Marriage to him could have rescued Joanna from the poverty into
which she was slipping all too quickly. “Why did you turn him
down?”
“Aside from the fact that I’m not in love
with him?”
“That wouldn’t have stopped you from
entering into such a favorable marriage.” One thing Graeham had
learned about Joanna Chapman was that she was a pragmatic woman, a
woman who did what had to be done, who stiffened her backbone and
persevered. It was one of the qualities
—
the many
qualities
—
he admired about her.
“Nay
—
that wouldn’t have stopped
me,” she admitted. “But as it happens, Robert is in love with his
cousin. He only asked for my hand because he needed a mother for
his children, and he thought it would kill his parents if he
married Margaret.
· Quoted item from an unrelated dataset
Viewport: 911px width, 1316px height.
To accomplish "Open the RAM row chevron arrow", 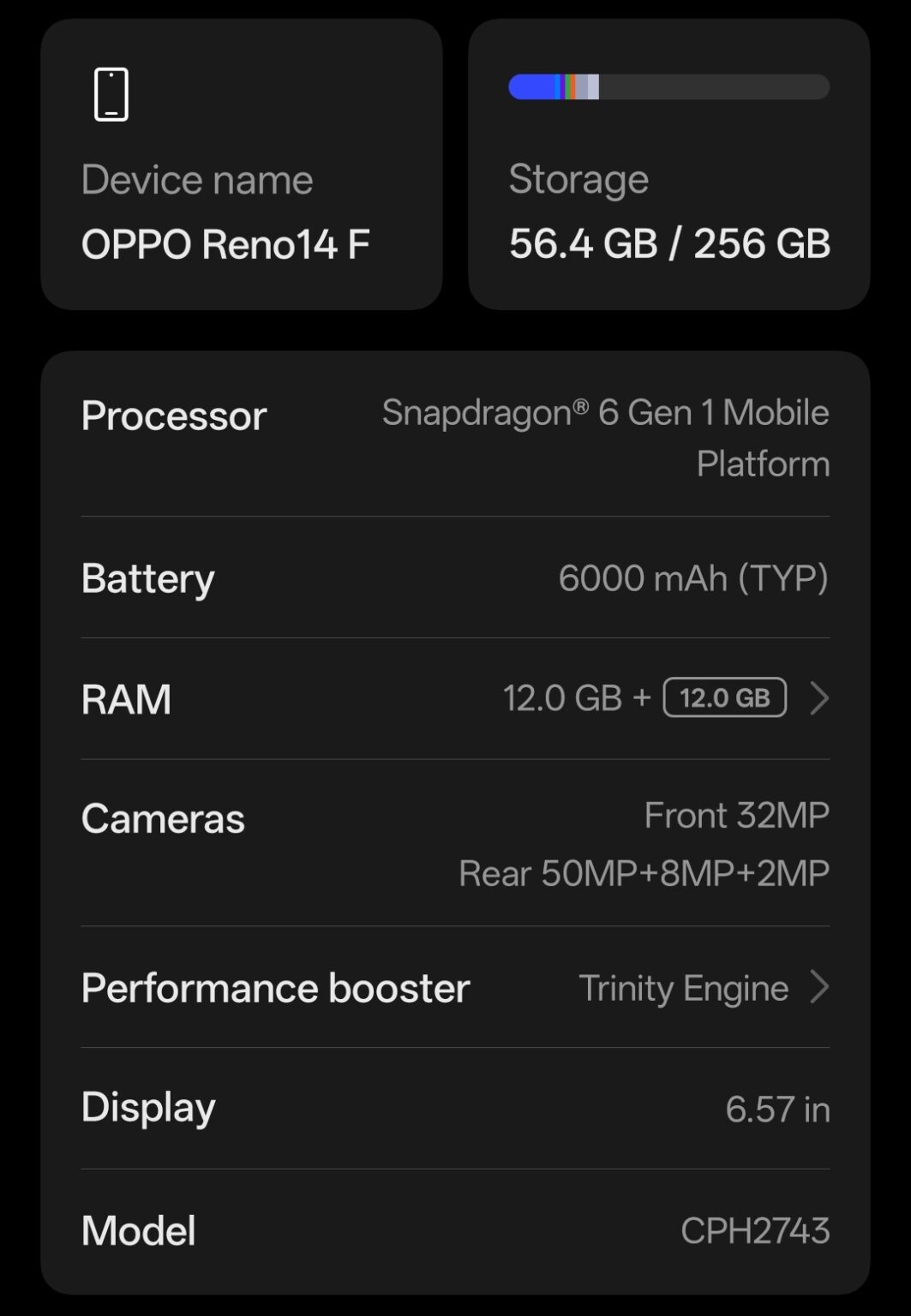I will coord(819,698).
I’m happy to report that he came to his senses.”
She smiled in a way that made her look like a self-satisfied little
girl. “They were formally betrothed in a ceremony in Ramswick’s
chapel a few days ago. Hugh went. They’re to be wed in the early
part of August.”
“What of Lord Robert’s parents?”
“Robert was right, they objected to the
marriage, but they didn’t have any luck talking him out of it. Hugh
says they attended the betrothal ceremony
—
still very much
alive
—
so I suspect they just need time to get used to the
idea.” She frowned. “How could you have thought I was betrothed to
Robert after...what happened downstairs?”
“I...suppose I thought you were too...swept
away by passion to be thinking of him.”
She smiled a bit sardonically. “In my
opinion, passion is something one must give oneself permission to
be swept away by.”
He shook his head, grinning. “Sometimes I
think you’re
too
pragmatic.”
“No, really. I wanted you tonight,
desperately. I’ve wanted you ever since you came to live here.”
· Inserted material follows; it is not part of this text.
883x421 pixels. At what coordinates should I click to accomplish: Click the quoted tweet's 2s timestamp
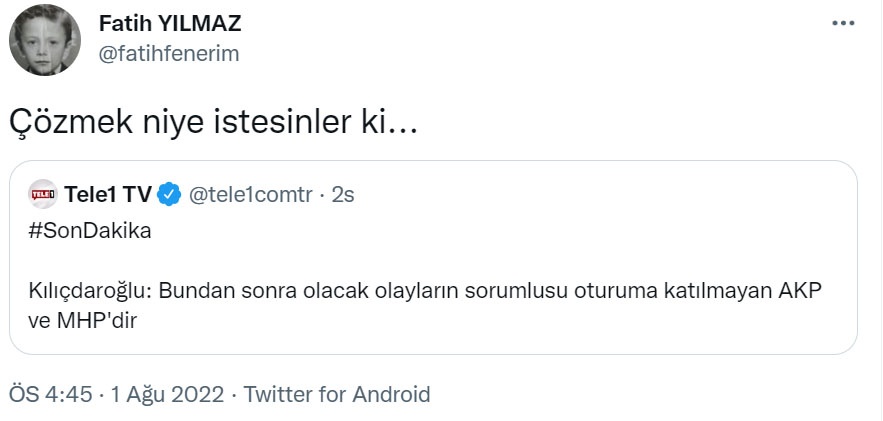[343, 194]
“Really?” Graeham said, absurdly gladdened
that the passion that had consumed him day and night for the past
six weeks had not been unrequited.
“But no matter how deeply I desired you,”
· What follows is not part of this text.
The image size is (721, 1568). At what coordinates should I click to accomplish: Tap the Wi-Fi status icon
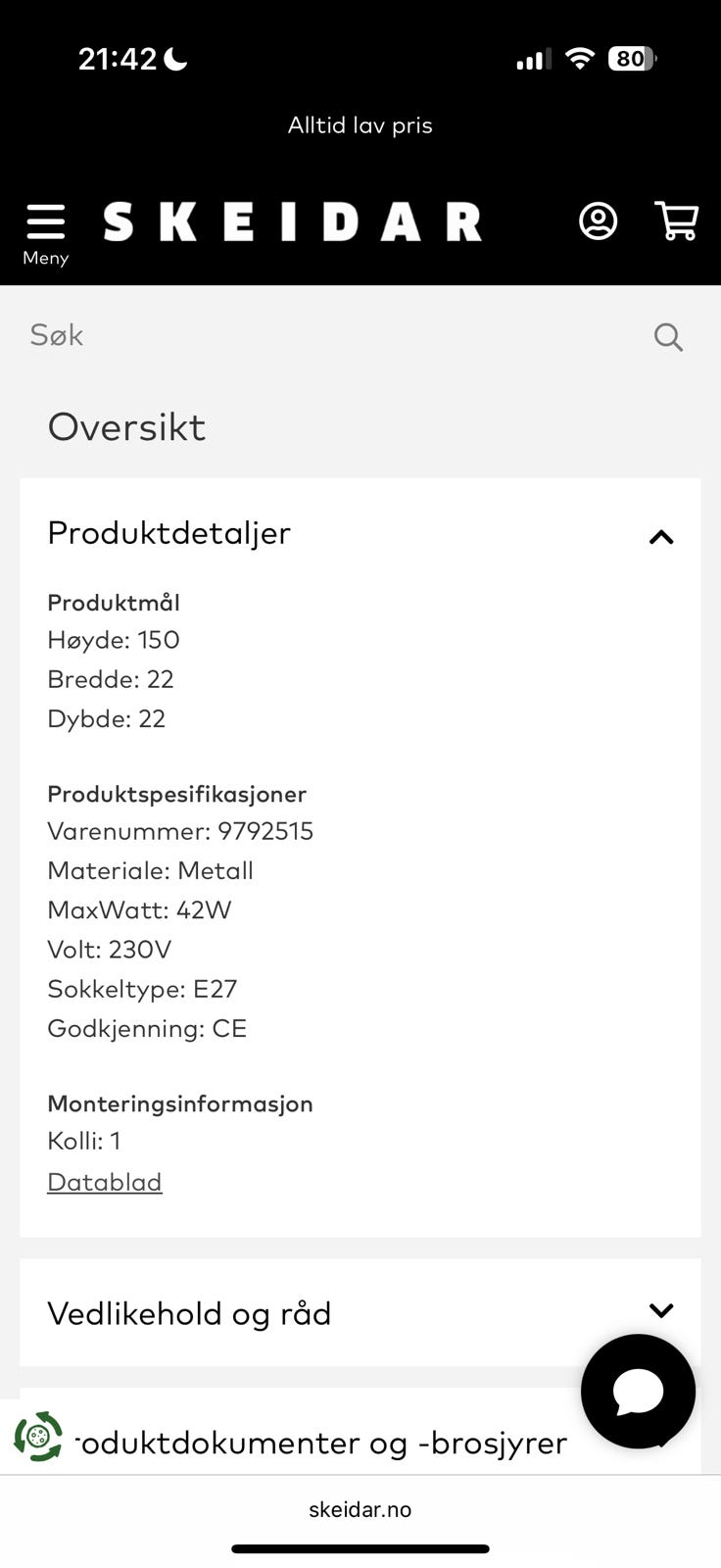[580, 59]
she said soberly, “I would never have acted on that desire had I
accepted Robert’s proposal of marriage. Infidelity to your
betrothed is still adultery. The Church says so, and it’s what I
feel in my heart. It’s betrayal. It’s wrong.”
Graeham felt a little pinch of guilt deep in
his stomach. He’d always loathed the idea of
infidelity
—
not so much because of the Church’s
condemnation of it, but because of the circumstances of his birth.
Once he spoke the words, “With this ring I thee wed, and with my
body I thee honor,” he would honor with his body only the woman who
wore his ring, forsaking all others.
He supposed he’d always intended to be
faithful to his betrothed even before they exchanged vows at the
church door. Certainly he had. It was the right thing, the
honorable thing, and he was an honorable man. Yet he’d spared not a
thought for Phillipa when he tore Joanna’s wrapper open and took
her on the floor of her salle.
Of course, there were mitigating
circumstances. He’d never met Phillipa. He had no feelings for her,
no sense of devotion or attachment that made it seem like betrayal
to bed someone else. And, too, their betrothal was as yet informal;
no contract had been drawn up, no betrothal ceremony conducted. Yet
were those not mere formalities? He and Phillipa were promised to
each other. In the eyes of both of them, they were already
betrothed.
Making love to Joanna was, indeed, a form of
infidelity, in spirit if nothing else. Graeham did feel a twinge of
guilt, but no real shame, no sense that he’d sinned in any
meaningful way. How could he feel remorseful to have shared his
body, his soul, with a woman he loved so deeply, so...
“Oh, God.” He couldn’t love her, mustn’t
love her, yet of course, he did. How could he not? Part of him
rejoiced to have found a soulmate; another part
—
the part
that craved a proper home and family and the land to make it
possible
—
felt a sense of dread at this new turn of
events.
This could not end well, he and Joanna. The
only way he could be with her would be to reject Phillipa’s hand in
marriage and the Oxfordshire estate that came with it, withdraw
from Lord Gui’s service and return to England. He’d be a landless
soldier with no overlord, no money, no prospects. He would have
Joanna
—
if a woman like her was willing to settle for a
penniless cur with no property of his own
—
but he would
lose his hopes, his dreams, his very future.